## GIVEN EXERCISE 1
In the art forum thread, where does Kanugane point readers to see the artwork instead of posting the images in the thread?
## GIVEN EXERCISE 2
Continue the art forum thread from its last sentence.

## TEXT EXCERPT
# Kanugane's lair of art



## Kanugane (May 23, 2013)

Good day, everyone!
I'm new to such type of the forums, so do forgive me for some noobish behavior.
I'm a digital artist, or at least I claim myself as the one. My drawing skills are quite noobish, but I'm still learning how to draw!

I'm not going to spam this thread with images in a seperate way, I'd rather give a link on my deviant art profile. However, I'll bump up this thread as soon as another picture of mine has been made.

Kanugane's deviant art profile


----------



## corydulos (Apr 28, 2013)

Welcome aboard, Kanugane! 

You definitely have talent and ability...thank you for sharing it with us!


----------



## Ernest Scribbler (Feb 17, 2013)

Lovely digital work! Welcome aboard.


----------



## Kanugane (May 23, 2013)

Thank you very much, for both - Greeting and replies regarding my art works. Its always nice to hear, when people too like what you draw ^^.


----------



## George924 (Oct 8, 2012)

Welcome to the forums Kanugane, You work is right up there with the anime style, even though you are learning the skill set that is required in the digital format don't underestimate your skills. I have this to say about your post about you being new to this style art... *My skills are quite low and not enought to even dream about comissions, so right now i'm drawing random pictures in anime style, trying to improve my drawing skills.* 

Even if your know that you want to be at another level with your art...you should never let let the viewer of your work know that. Never let them know what you are *trying* to accomplish. Tell them what you have accomplished and let them make their own decisions.

## DATA LINES
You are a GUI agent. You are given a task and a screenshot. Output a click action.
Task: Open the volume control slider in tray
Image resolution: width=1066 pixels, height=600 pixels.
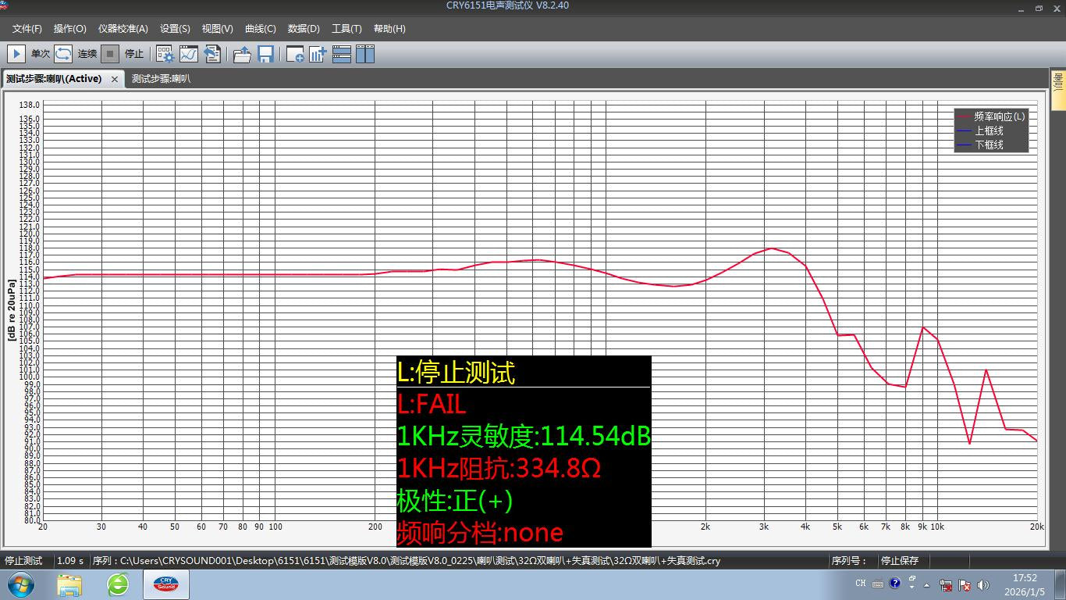coord(982,584)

## WRITTEN REPLY 1
To a link to Kanugane's deviant art profile.

## WRITTEN REPLY 2
It is never to early in your art career to begin commissions, there will always be somebody who will want your work and it is a great way to learn. Getting the client to buy your work even when they do not know they want it is the tricky part in doing commissions. 

Looking forward to seeing your progressions as you grow into the artist you are...


----------



## Kanugane (May 23, 2013)

Thank you, very much. 'tis just a thing that I'm trying to be honest and give a massive, blunt hint that shall I get any commission - dont wait for any extra-ordinary result *nod nod*.

P.S - By the way, another picture is incoming. Sketch is uploaded on my deviantart profile!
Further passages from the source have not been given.